Reprodução e Hugo Barreto/Metrópoles

Ator afirmou em entrevista ao The Daily Show que o filme nasceu da inquietação com o cenário político do Brasil entre 2018 e 2022 e disse que ecos da ditadura ainda estão presentes.

Wagner Moura chamou atenção ao afirmar que o filme O Agente Secreto não teria saído do papel sem a eleição de Jair Bolsonaro. Em entrevista ao talk show The Daily Show, o ator disse que a ascensão do ex-presidente foi um fator decisivo para a criação do projeto, que tem sido citado como forte candidato na corrida pelo Oscar 2026.

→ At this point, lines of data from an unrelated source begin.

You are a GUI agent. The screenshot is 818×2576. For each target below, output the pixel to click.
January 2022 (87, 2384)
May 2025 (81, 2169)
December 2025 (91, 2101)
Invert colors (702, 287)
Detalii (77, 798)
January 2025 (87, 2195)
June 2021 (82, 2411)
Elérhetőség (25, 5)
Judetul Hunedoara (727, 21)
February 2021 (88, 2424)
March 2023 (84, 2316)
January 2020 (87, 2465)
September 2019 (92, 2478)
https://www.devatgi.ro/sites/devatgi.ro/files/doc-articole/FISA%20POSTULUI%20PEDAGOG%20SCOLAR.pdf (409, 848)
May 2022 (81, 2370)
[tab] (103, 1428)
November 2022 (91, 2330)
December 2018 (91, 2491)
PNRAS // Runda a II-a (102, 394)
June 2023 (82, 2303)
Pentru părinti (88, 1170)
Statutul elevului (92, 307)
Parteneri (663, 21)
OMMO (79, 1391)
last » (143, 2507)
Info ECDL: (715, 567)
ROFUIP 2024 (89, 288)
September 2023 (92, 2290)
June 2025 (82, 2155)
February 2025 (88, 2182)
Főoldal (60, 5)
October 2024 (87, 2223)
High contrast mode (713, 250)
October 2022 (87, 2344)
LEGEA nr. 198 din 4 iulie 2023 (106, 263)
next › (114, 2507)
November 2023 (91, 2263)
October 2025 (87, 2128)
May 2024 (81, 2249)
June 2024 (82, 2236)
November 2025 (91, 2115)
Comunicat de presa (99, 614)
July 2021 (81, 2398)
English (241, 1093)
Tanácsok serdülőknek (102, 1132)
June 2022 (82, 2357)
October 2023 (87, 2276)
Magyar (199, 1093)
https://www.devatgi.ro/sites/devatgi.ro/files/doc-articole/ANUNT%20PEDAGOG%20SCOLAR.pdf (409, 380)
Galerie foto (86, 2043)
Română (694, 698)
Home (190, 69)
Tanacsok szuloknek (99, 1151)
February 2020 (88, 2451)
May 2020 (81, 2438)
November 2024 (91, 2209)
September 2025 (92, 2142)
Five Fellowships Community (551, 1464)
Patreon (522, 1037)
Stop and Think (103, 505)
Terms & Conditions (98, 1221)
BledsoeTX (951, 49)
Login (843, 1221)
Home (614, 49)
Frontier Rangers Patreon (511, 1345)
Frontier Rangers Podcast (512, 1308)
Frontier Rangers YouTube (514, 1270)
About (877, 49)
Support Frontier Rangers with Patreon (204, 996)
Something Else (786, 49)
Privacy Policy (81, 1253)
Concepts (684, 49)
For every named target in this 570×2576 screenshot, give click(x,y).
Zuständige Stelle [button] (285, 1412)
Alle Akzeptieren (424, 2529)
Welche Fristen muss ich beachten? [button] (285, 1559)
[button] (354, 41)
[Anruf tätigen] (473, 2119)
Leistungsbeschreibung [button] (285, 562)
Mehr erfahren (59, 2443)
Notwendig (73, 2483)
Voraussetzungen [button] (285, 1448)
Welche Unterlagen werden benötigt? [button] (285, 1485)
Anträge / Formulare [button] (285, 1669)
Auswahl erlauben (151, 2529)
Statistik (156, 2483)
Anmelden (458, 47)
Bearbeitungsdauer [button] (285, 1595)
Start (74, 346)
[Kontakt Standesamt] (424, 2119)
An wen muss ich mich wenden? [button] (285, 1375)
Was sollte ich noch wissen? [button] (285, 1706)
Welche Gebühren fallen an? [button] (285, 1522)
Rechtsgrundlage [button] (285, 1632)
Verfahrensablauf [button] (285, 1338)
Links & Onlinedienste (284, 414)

Segundo Moura, a obra nasceu da reação dele e do diretor Kleber Mendonça Filho ao que, na visão dos dois, estava acontecendo no Brasil no período entre 2018 e 2022. “Sem ele, nunca teríamos feito esse filme”, afirmou o ator ao comentar as motivações por trás do longa.

O artista também disse que já chegou a mencionar Bolsonaro de forma irônica em uma premiação em Cannes, ao agradecer diretamente ao ex-presidente. Na mesma entrevista, Moura declarou que, para ele, certos discursos e símbolos ligados ao período da ditadura militar ainda repercutem no país e influenciam debates atuais.

Ao falar sobre memória histórica, o ator defendeu a importância de lembrar o passado recente do Brasil e afirmou que esse tipo de registro é essencial para as novas gerações. Na entrevista, Moura também fez comentários sobre o cenário político do país, incluindo declarações sobre a situação de Bolsonaro, citadas por ele durante a conversa.